Cardiac-related deflections in thoracic electrical impedance have been thought to correlate sufficiently well with cardiac stroke volume to be used as the basis for a noninvasive estimation of cardiac output. To determine more precisely the physiological origin of the impedance deflection (DZ), we regarded right ventricular stroke volume (SVa) as the sum of two components: 1) that part of SVa responsible for the transient increment in pulmonary blood volume within a cardiac cycle, SVa-v and 2) the remaining part of SVa, (SVa-SVa-v). SVa-v was measured in lambs by integration of the difference between pulmonary arterial and pulmonary venous flow. SVa and its components were varied experimentally by opening and closing an aorticocaval shunt or by inflating and deflating a cuff implanted around the pulmonary artery. DZ was measured using a tetrapolar disk electrode system. Multivariate linear regression analysis revealed that SVa-v had a significant positive effect on DZ, and, at the same time, (SVa-SVa-v) had a significant negative effect on DZ. In the pulmonary artery occluder model, the positive effect of SVa-v dominated the opposing negative effect of (SVa - SVa-v) so that the net effect of SVa on DZ was positive and significant.
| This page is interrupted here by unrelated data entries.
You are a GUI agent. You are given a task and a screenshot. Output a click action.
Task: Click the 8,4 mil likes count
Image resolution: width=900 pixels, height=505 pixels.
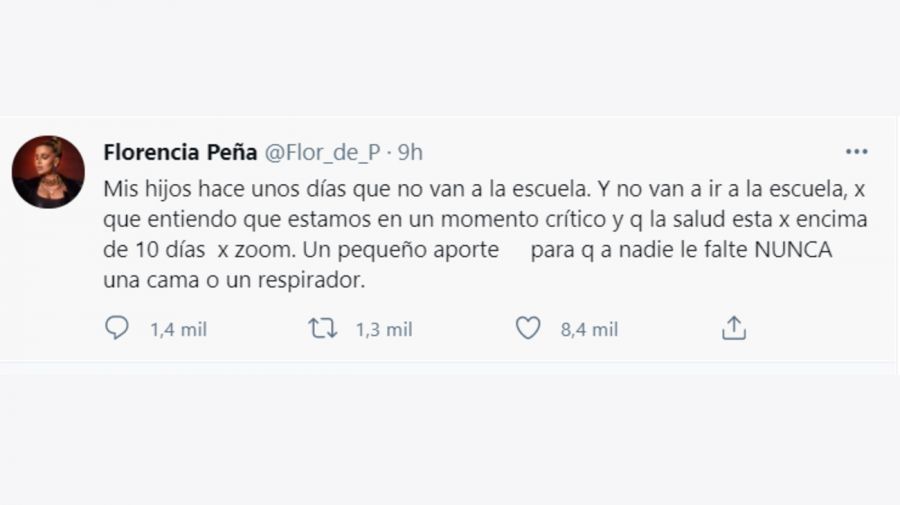(589, 329)
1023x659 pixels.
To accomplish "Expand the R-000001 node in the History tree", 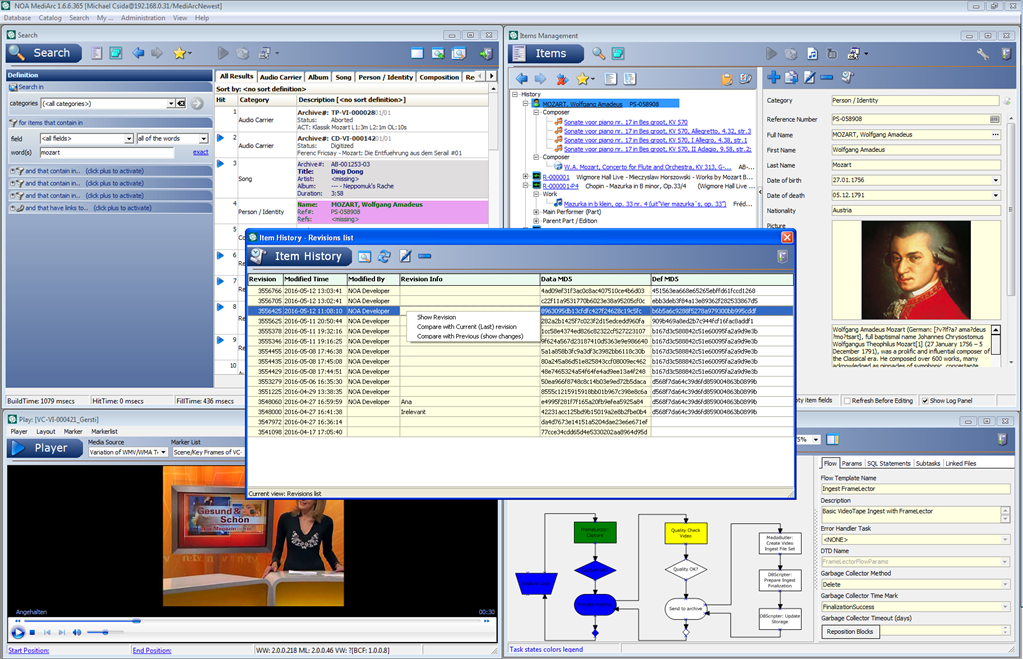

In the aorticocaval shunt model, these effects opposed each other to the extent that there was no significant correlation between SVa and DZ. These results shed new light on the physiological origin of DZ. They also demonstrate that use of DZ to measure acute changes in cardiac output may yield misleading results. Changes or the lack of changes in thoracic electrical impedance do not necessarily reflect cardiac output status.